Светлый фон

Аплодисменты вспыхивают по всей комнате, и все снова чокаются и пьют за будущее.

Я перехватываю взгляд Эрны и понимаю: она знает, что все мои мысли сейчас только о Вальтере. Разве я могу пить за страну, которая разлучила его и меня, положив между нами океан отчаяния? Эрна отдает Томасу свой пустой бокал и отправляет его к Ингрид за шампанским.

– Хетти, – начинает Эрна, как только он уходит, – ты бледная как покойница. В чем дело?

Я не хочу делиться с ней тревогой, которая снедает меня все последние дни. Тревогой о том, что не произошло. Вместо этого, взяв Эрну за руку, я отхожу с ней в уголок, где нас никто не услышит.

– Пару дней назад, – завожу я разговор о другом, – я ходила в кафе к Лене, виделась там с матерью Вальтера. Я обещала ему…

– Что? – Эрна придвигается ко мне еще ближе, чтобы нас точно никто не подслушал.

– Я обещала ему вытащить его отца и дядю из лагеря.

– Но Хетти, это же невозможно!

– Сцена была душераздирающая, Эрна. Мне так было жаль его мать. Она просила меня, потом заплакала, потом, со слезами на глазах, снова просила, умоляла так, будто я – ее последняя надежда. А ведь если они до сих пор не вернулись, то это, скорее всего, значит, что их вообще нет в живых.

– Ты ничего не можешь сделать, Хетти! Совсем ничего! Чего она ожидала…

– А вот и я! – Томас, покачиваясь, надвигается на Эрну с бокалом, наполненным до краев шампанским, и неуклюже вручает ей. Часть его содержимого выплескивается через край. – Прозит![6] Пьем до дна! – Он улыбается, подносит свой бокал к губам и выпивает залпом.

– Томас, шампанское пьют маленькими глоточками, – шепотом поучает его Эрна. – Это же не пиво. Пожалуйста, отойди еще на пару минут, ладно? Нам с Хетти надо договорить.

Он смотрит на нее, потом на меня, подмигивает:

– Ладно. Но я еще вернусь.

Меня передергивает.

Покачиваясь, Томас отходит к Эве с ее офицером. Я морщусь, глядя на его долговязое худое тело, слыша его громкий смех.

– Не надо было его сюда звать.

– Ничего, все нормально, – улыбается Эрна и взмахивает рукой, словно хочет сказать, что это все не важно. – Так что ты говорила?

– Знаешь, я хорошо помню, какой она была, мать Вальтера. Много лет назад, еще до того, как мы переехали в этот дом, маму, меня и Карла пригласили к ним на чай.

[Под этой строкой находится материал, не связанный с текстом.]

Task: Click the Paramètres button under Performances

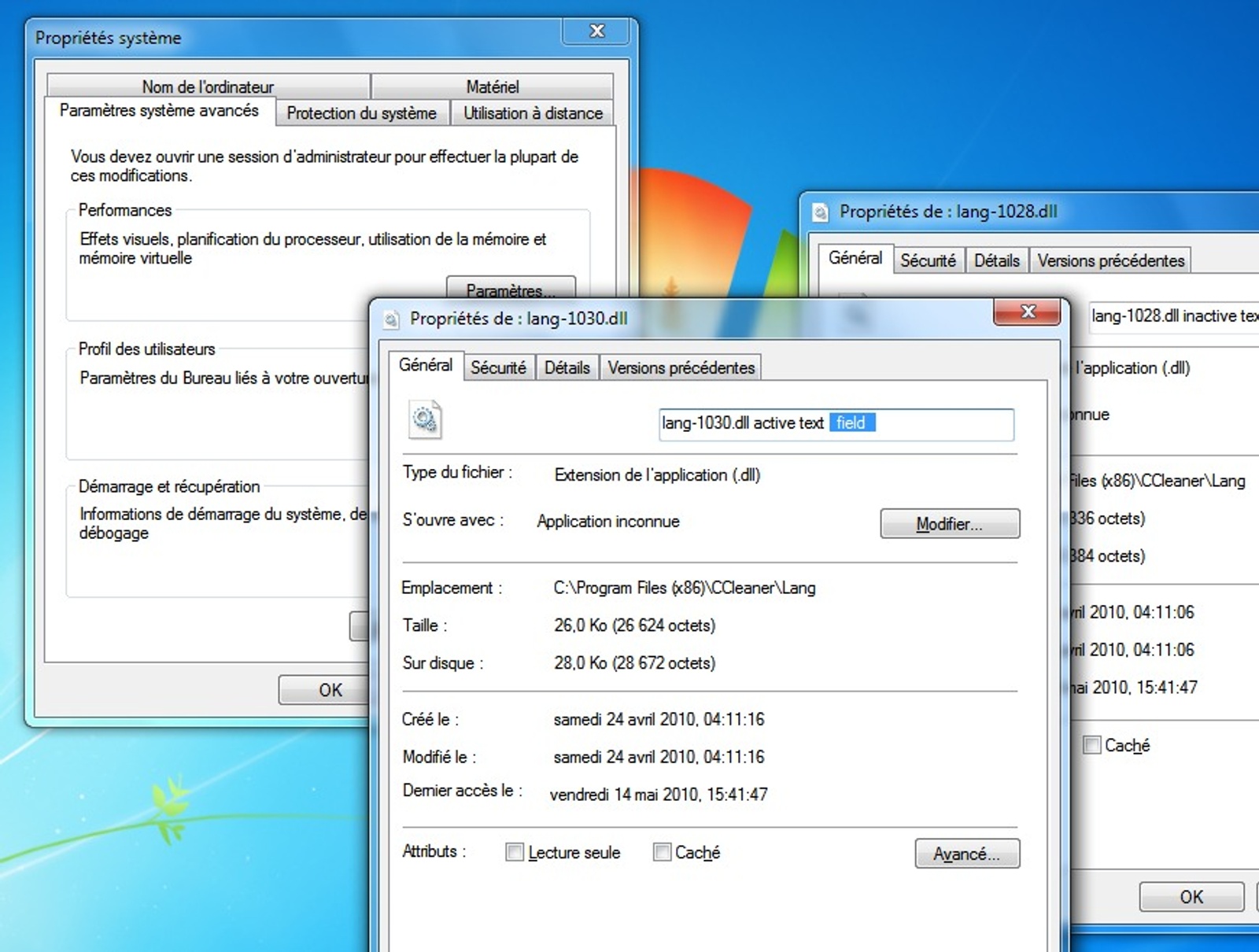Action: (511, 291)
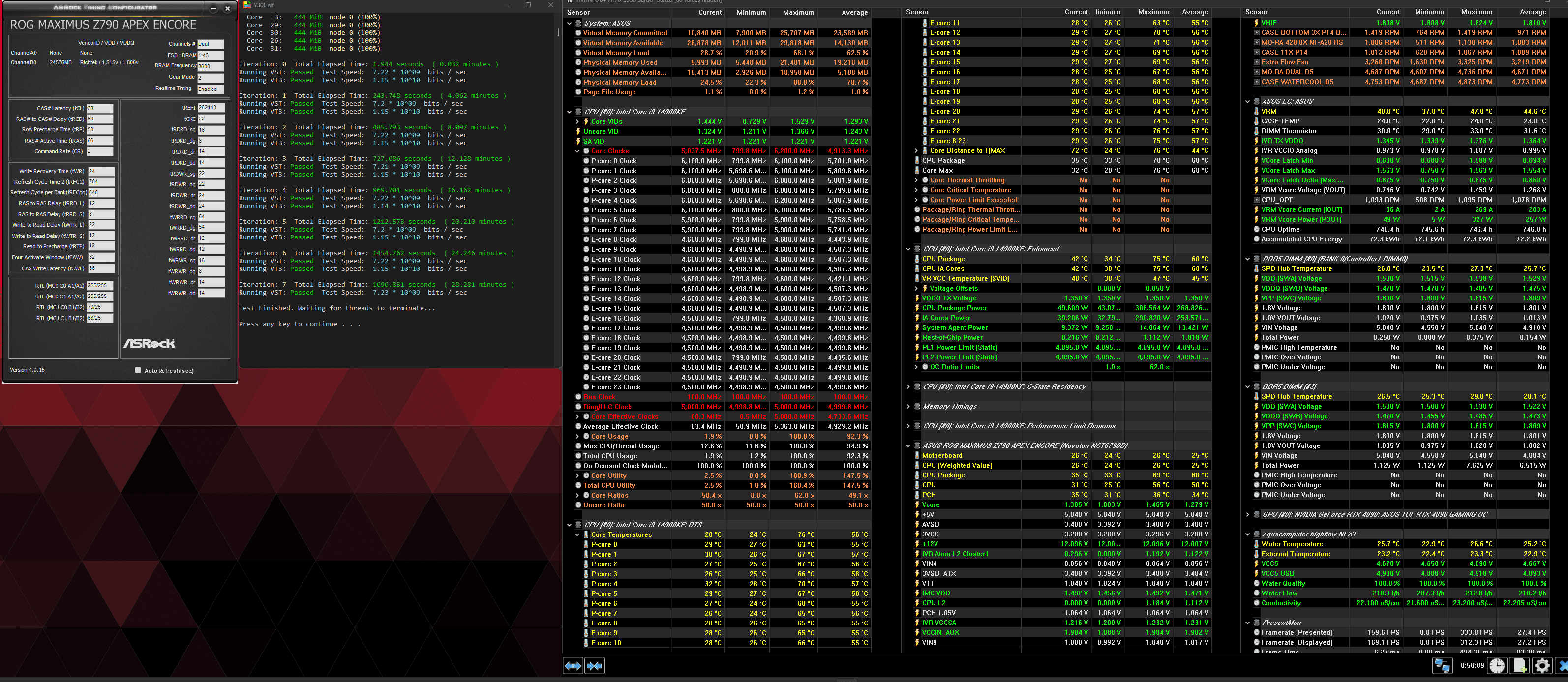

Мне было тогда всего лет шесть или семь, но я хорошо ее помню. Она показалась мне тогда такой изящной. Не как моя мама, по-другому. Она была беззаботной и уверенной в себе, а моя мама всегда была какой-то… робкой, наверное. Во всем полагалась на папу. А мать Вальтера, при своем крошечном росте и миниатюрной фигурке, просто источала энергию, светилась жизнью. Так вот, в кафе я увидела совершенно другую женщину: жалкую, слабую. Эрна, от нее прежней осталась лишь тень. Плохо одетая, немытая, подавленная. И я поняла: если с человеком обращаться как с шелудивой собакой, то рано или поздно он себя ею почувствует.